Saturday, August 21, 2021

To Be Loving, It Takes Courage

 


It is a cornerstone of the doctrine of our faith that charity is the form and essence of all the other virtues. This is especially powerfully communicated in the First Catholic Epistle of Saint John, where the evangelist says simply, "God is love." Yet, we see in the epistle today that, in the circumstances of this world, the exercise of other virtues may be required, so that we can live a life consistent with charity. In the case of this reading, Saint Paul highlights the necessity that the people of the Church of Corinth be full of courage or fortitude. It is all part of the same thought: be full of fortitude, so that your every action can be done with love.

This relationship between fortitude and charity is something amazing to see. After all, the world would have us believe that hatred is something strong, while love is something weak. Certainly, the world would have us believe that the possession of the force of coercion is something strong, while the persuasion that is founded in love is something weak. Every human government seeks the force of coercion. This is so much the case that, we know from experience, if any semblance of human freedom is to be maintained, limits have to be set to governments' ability to acquire power over their own people.

Saint Paul, however, and Scripture in general, testify to the strength of love. Perhaps Solomon states that strength most forcefully when he declares in the Song of Songs: "Love is stronger than death." Thus, we see a Scriptural worldview that is radically different than the historical, human perspective. The Scriptures insist: Hatred, animosity and violence are the easy way out of the problems that face us. It is charity that requires great courage, great strength.
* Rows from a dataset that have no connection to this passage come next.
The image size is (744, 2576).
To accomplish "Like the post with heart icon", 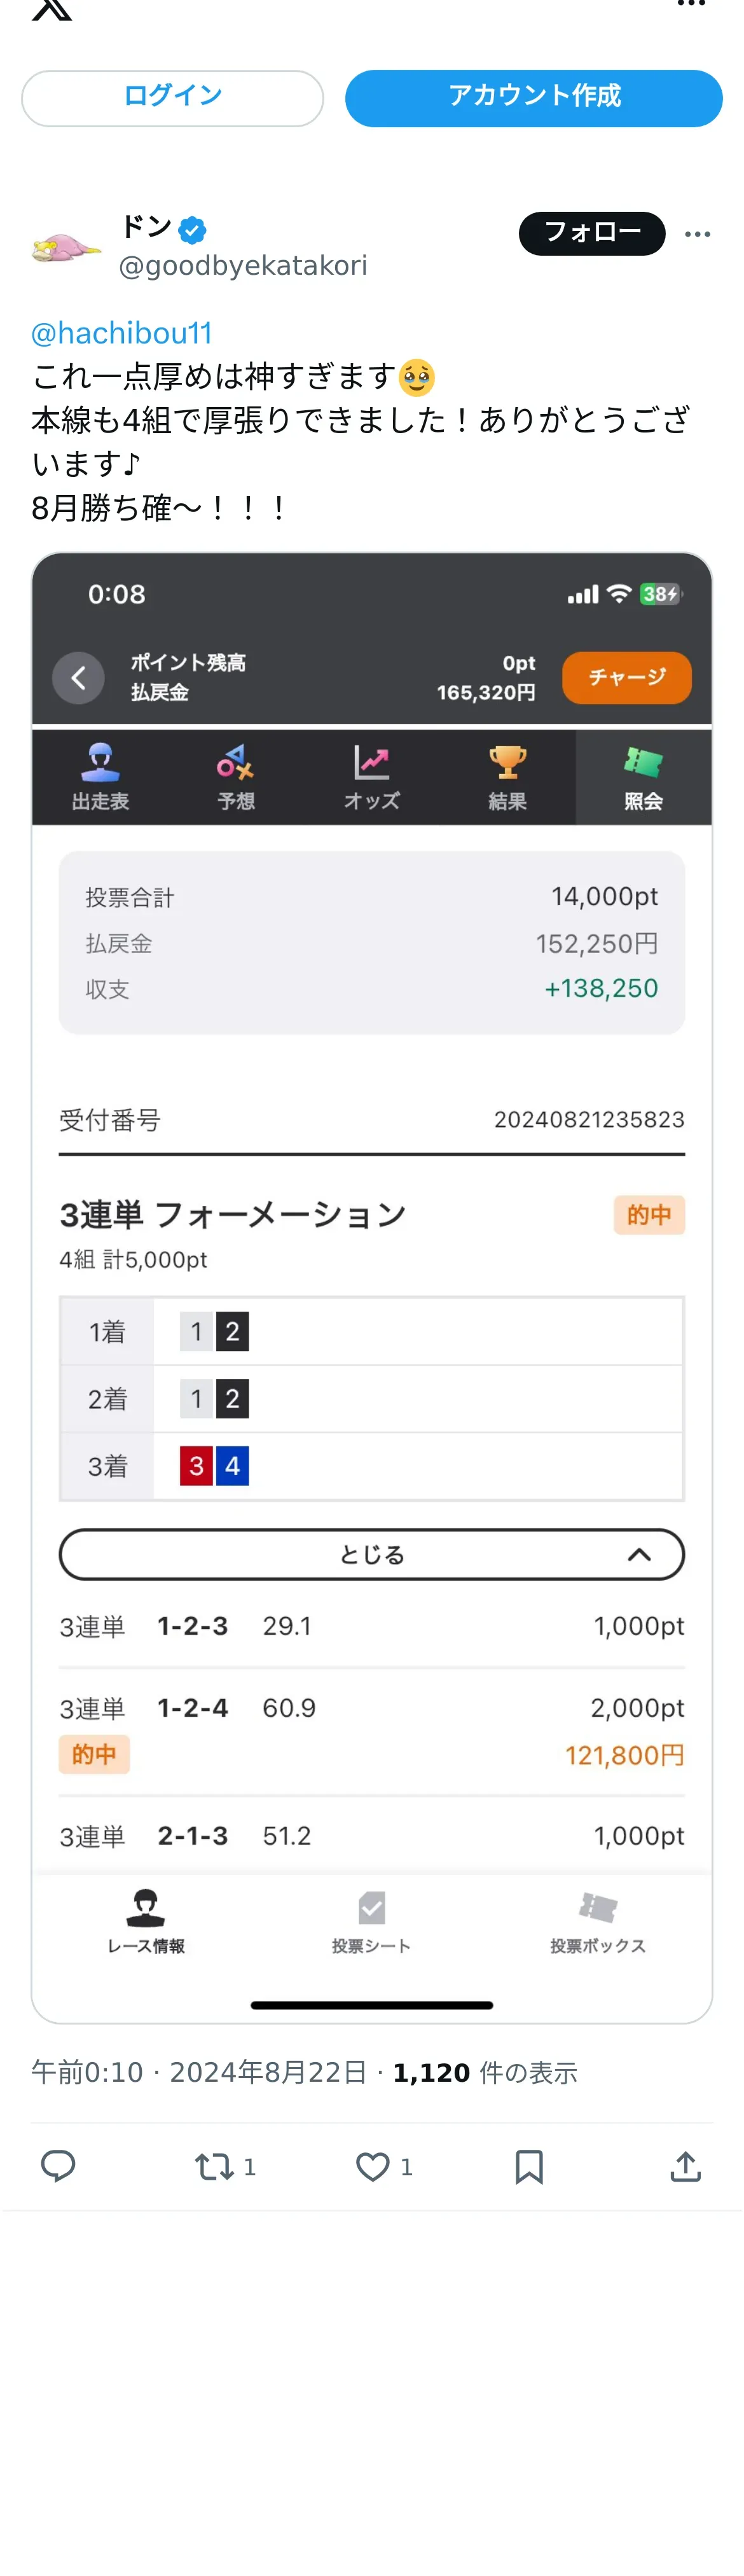I will click(x=372, y=2166).
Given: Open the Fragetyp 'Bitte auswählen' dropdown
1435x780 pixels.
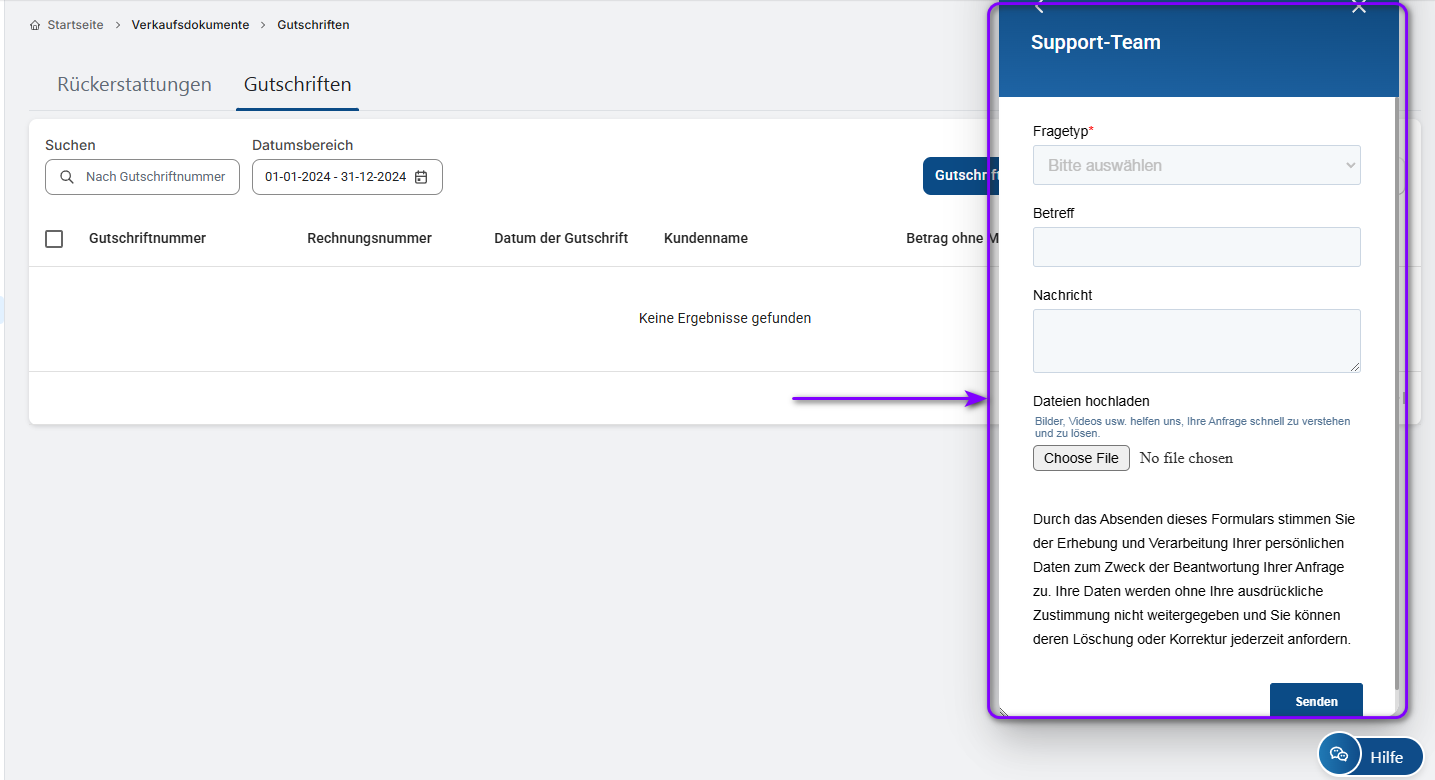Looking at the screenshot, I should tap(1196, 165).

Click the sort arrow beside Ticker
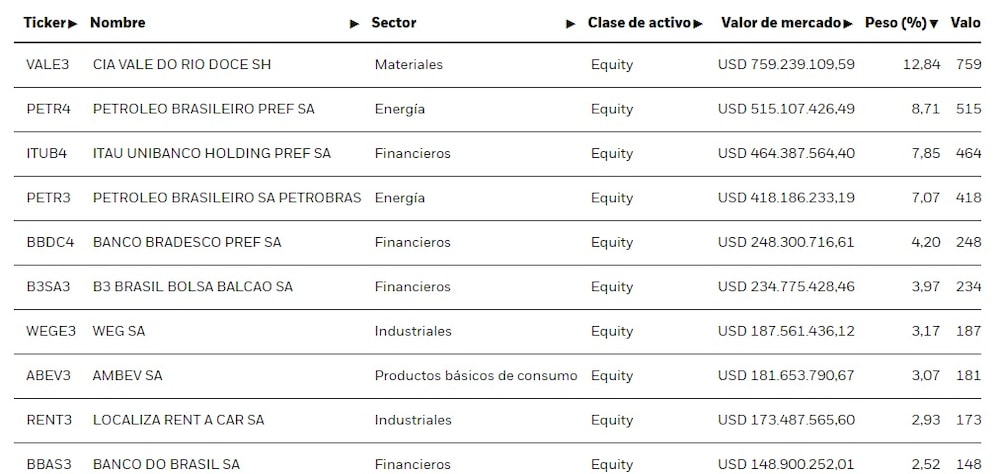(73, 23)
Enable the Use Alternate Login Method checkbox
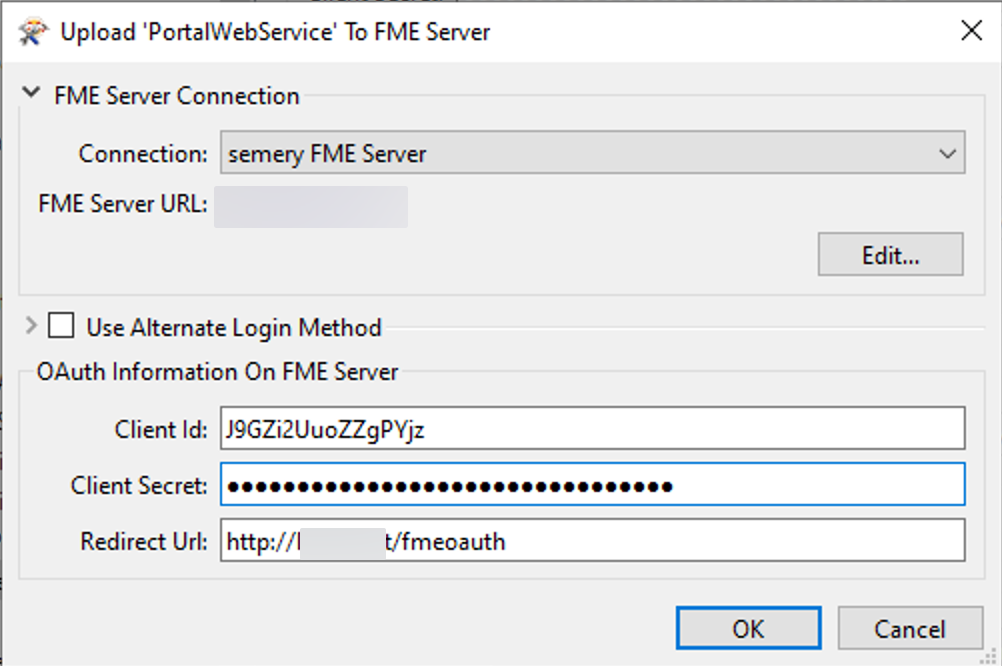The height and width of the screenshot is (666, 1002). click(61, 325)
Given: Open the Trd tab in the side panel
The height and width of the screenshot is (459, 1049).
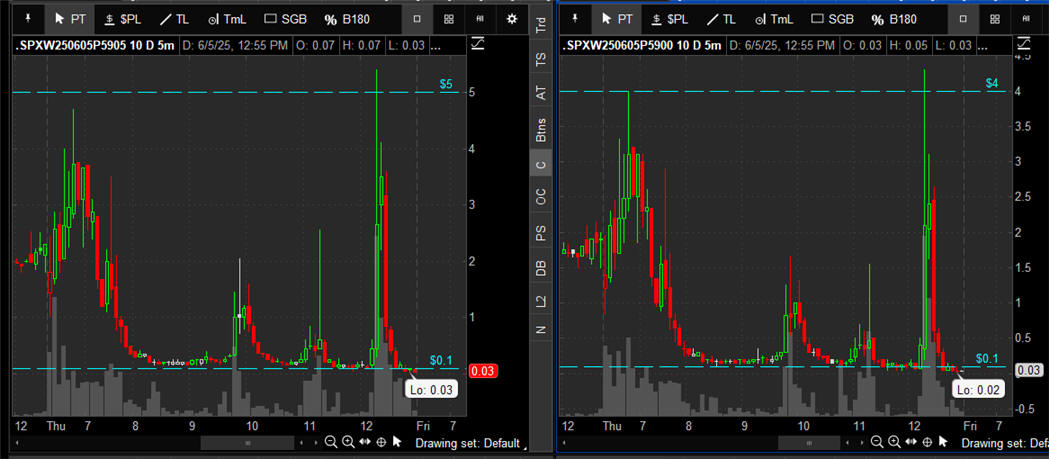Looking at the screenshot, I should pos(541,25).

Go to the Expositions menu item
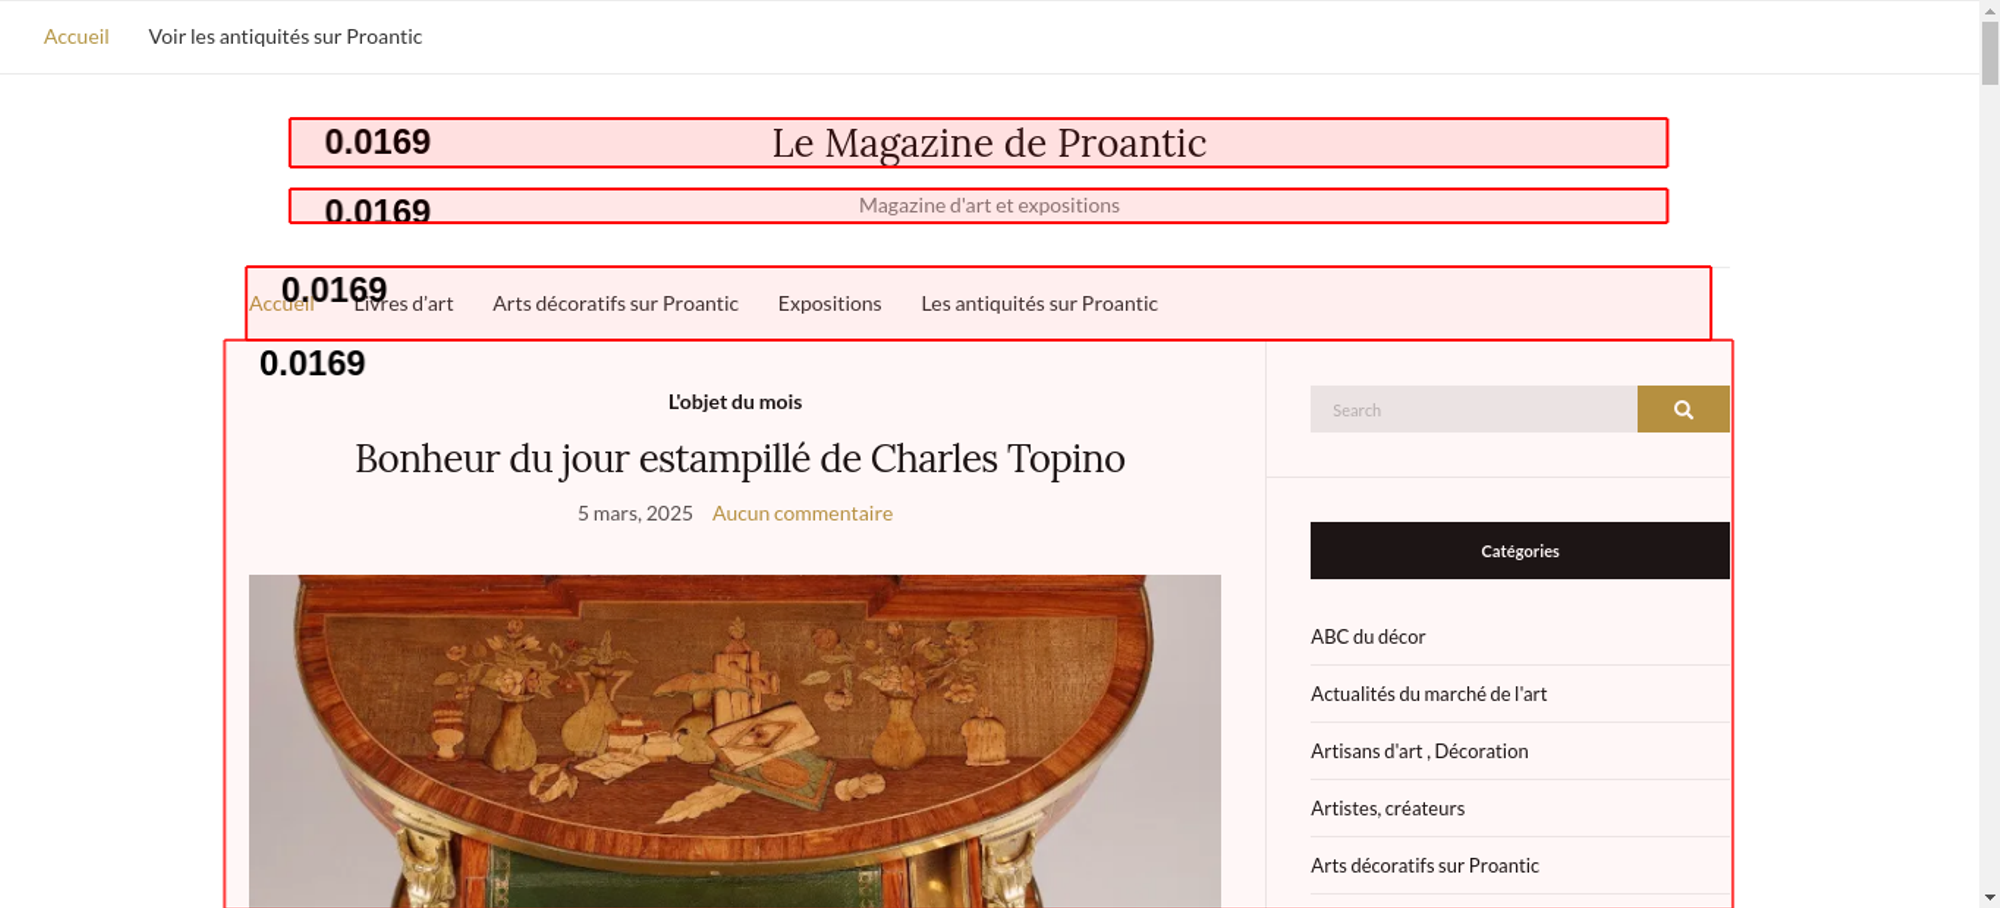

To be a loving person takes great courage, great fortitude. This is so because the virtue of fortitude is needed to govern the powerful passion of anger, as well as its related passions. When injury or insult is done to us, anger is aroused within us, as we perceive that we must defend some aspect of our being. We consider that if we fail to mount a defense, we will cease to exist in some way, according to some aspect, and repeated diminutions will lead us steadily to greater and greater death. Yes, what anger actually rages against is the humiliation, the abjection of death.

If we consider that this is an overstatement, we should consider the way that anger and hatred are dramatically embedded in the order of nature. If nature is allowed to take its course, it leads to anger and hatred in response to injury and offense. In such instances, it takes strength to restrain anger and its associated passions. Conversely, it takes no strength to follow fallen nature's path and erupt in rage and indignation.

This, in general, is the context of this passage from Saint Paul. In this fallen world, it takes the extraordinary strength of courage, accompanied by the grace of God, to perform any loving action, and we should take the steps that are necessary to strengthen ourselves in the virtue of fortitude. Virtues are habits, and just as with any habit, the process of building it must begin with small decisions or resolutions before proceeding to larger ones. The way we begin building ourselves up in courage against the passion of anger is by refusing to respond to things that are irritating to us. Instead, we can offer the irritation we feel as a sacrifice to God.

The second level of resolution by which we can build the habit of courage in the face of anger is to deny ourselves the opportunity to defend ourselves against what we perceive to be slights and insults. Again, we can offer God the desire we feel within us to defend ourselves, confident that we receive a corresponding grace that increases our resolve.